Quiet us. Interrupt us

An appeal to pull out


I write this as an appeal. I do not have too much clue how that goes, by the way. I have not appealed a lot in my life. I used to pray when I was in school but I suspect that had more to do with the zeal of the nuns than my desire to recruit celestial Christian help for my plans. I had also once fervently silently begged Gabriela Sabatini to step out of a poster and take me by the hand many years back, but I don’t think that counts here.

I write this as an appeal. For the supreme need for magic in our universe. The need to dazzle. The need to blind. And, eventually, the need to lift the burden of everydayness to a higher platform of pure stars. The drone of the ordinary is increasingly closing in on us. The din of the mediocre metaphor is blotting out any possibility of a magical idiom taking shape in our minds and lives. We are getting too comfortable in the dry heat of the Hindu continuum. The very comforting and continuous sounds of our middle class dance. Clanking and muffling, colliding and carrying on.

I write this as an appeal to shush the noise. To bring to a shattering silence the steady base of choreographed cacophony. Rudderless emotions and uncharted moves aside, there is very little that is currently making the world go ‘round. I write this as an appeal to bring to a sudden halt, sudden and rude halt, the confidently creeping progress of the din man. The humming, buzzing advance of the many headed. Plodding on and ahead like a machine full of poison petrol. The engine of nowhereness, that assures us somehow of its proficiency by eating up useless miles.
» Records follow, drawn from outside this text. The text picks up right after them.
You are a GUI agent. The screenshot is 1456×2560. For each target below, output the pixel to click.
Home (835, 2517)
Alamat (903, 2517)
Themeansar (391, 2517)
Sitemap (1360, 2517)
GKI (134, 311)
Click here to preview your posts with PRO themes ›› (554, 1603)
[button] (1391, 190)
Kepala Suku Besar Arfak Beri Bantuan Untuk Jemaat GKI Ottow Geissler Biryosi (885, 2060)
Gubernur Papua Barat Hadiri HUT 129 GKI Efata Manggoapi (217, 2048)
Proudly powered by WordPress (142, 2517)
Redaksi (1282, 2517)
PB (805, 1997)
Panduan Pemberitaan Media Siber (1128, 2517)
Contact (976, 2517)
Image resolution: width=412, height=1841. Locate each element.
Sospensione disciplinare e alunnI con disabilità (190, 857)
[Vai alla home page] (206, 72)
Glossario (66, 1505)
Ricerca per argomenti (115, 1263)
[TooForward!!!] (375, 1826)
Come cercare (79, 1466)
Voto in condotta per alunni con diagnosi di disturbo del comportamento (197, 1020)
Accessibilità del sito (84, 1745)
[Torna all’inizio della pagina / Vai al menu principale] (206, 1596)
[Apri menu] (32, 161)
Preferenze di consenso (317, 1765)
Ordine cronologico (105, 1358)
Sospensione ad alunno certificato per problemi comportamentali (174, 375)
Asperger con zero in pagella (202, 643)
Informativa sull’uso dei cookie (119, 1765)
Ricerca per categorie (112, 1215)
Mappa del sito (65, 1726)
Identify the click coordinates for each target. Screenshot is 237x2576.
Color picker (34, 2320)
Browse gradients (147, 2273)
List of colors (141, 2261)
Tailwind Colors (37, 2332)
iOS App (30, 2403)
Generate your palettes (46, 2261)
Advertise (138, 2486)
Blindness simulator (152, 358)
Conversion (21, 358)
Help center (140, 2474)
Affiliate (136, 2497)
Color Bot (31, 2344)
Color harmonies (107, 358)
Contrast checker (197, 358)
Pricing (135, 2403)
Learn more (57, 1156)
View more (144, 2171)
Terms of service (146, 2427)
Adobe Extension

I also, in a funny way, write this as an appeal to make our Fridays better. Our weekends more colourful. Our intents more glorious. Our lives more fabulous. And, our logic less logical. If we somehow silence ourselves for a bit, we may be able to hold on to the true sound. If we somehow stop ourselves at the merry go round, we may be able to start out on a real journey. That actually goes somewhere.